Show every line in the entries below where the word "button" appears.

> **Records from a data collection**
--------------------------------------------------
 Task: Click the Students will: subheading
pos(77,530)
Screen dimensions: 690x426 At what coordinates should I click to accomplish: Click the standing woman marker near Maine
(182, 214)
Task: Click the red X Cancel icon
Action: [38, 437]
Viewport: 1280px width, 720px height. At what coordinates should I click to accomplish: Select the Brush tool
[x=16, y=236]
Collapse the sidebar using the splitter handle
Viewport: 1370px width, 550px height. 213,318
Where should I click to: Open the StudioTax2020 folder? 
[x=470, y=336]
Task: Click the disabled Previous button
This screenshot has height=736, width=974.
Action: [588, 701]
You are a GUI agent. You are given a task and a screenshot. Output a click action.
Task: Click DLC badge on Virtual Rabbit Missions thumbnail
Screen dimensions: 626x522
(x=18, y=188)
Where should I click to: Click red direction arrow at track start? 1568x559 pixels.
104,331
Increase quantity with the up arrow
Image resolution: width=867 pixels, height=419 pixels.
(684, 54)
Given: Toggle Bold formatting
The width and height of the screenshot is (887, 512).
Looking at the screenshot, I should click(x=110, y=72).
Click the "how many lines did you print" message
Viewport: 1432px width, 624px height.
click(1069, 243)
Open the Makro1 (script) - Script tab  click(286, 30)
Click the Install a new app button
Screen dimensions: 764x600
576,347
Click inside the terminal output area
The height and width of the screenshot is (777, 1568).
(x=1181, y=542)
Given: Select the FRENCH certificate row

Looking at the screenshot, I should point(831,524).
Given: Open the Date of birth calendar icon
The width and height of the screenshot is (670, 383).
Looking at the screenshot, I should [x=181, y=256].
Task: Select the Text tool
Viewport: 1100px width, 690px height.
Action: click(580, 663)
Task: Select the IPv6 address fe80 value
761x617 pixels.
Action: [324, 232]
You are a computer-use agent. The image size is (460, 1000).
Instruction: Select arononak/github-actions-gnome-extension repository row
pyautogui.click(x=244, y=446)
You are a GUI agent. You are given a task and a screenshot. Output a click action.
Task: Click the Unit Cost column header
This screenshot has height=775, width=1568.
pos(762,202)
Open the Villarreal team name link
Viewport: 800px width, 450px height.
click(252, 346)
--------------------------------------------------
> **Worked solution**
Task: Click the disabled Previous button
Click the Install a new app button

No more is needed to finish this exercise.